Camera sensor boards, custom stereo depth modules, ADC temperature sensing, DAC LED current control — photometric calibration and acquisition synchronization across the full optical chain.

live · 60 fps
Stereo visionPhotometric calibration
EmbeddedSensorsCalibration

Problem

Quantitative optical measurement is only as good as the hardware that produces the raw data. A device that infers absolute optical properties needs its cameras, illumination, and sensors to behave predictably and in lockstep — otherwise the physics downstream is fitting to artifacts of an uncalibrated, unsynchronized acquisition.

That means bringing a heterogeneous set of components into one coherent optical chain: imaging sensors, depth sensing, temperature, and controllable illumination, each with its own timing and calibration requirements, all on embedded compute.

Approach

I integrated the multi-sensor hardware end to end — camera sensor boards, custom stereo depth modules, ADC temperature sensing, and DAC-based LED current control — so illumination, imaging, and sensing operate as one system rather than a bag of parts. The stereo modules add depth to the capture; the ADC and DAC paths let the system read its own state and drive the light sources precisely.

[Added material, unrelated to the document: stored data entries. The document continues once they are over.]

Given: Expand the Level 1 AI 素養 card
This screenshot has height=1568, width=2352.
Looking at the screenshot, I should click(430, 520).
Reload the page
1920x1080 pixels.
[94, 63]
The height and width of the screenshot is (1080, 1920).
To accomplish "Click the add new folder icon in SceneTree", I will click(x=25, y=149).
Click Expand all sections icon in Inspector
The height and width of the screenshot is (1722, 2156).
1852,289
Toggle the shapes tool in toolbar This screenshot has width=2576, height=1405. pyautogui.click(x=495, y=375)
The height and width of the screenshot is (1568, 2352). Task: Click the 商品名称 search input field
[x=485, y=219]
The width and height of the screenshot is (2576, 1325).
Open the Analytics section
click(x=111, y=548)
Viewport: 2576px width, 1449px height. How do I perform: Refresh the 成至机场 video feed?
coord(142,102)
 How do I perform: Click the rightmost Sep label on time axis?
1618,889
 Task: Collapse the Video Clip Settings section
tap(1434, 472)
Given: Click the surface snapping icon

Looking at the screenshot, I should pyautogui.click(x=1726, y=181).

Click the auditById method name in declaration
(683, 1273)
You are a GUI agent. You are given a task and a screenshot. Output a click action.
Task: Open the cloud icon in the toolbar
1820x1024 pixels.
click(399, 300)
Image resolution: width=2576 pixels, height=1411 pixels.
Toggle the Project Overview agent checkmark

On top of that I built photometric calibration and acquisition synchronization across the full optical chain, so measurements are comparable frame to frame and the illumination, capture, and sensor reads line up in time. This integration work runs on the same embedded targets as the inference pipeline, which is what lets calibrated capture and on-device analysis coexist.

What shipped

The optical chain is integrated and calibrated end to end — stereo vision plus photometric calibration and acquisition synchronization across cameras, illumination, and sensors — giving the models upstream a clean, synchronized signal to work from.

It is the foundation the rest of the stack stands on: every coefficient the pipeline recovers traces back to a capture that this layer made trustworthy.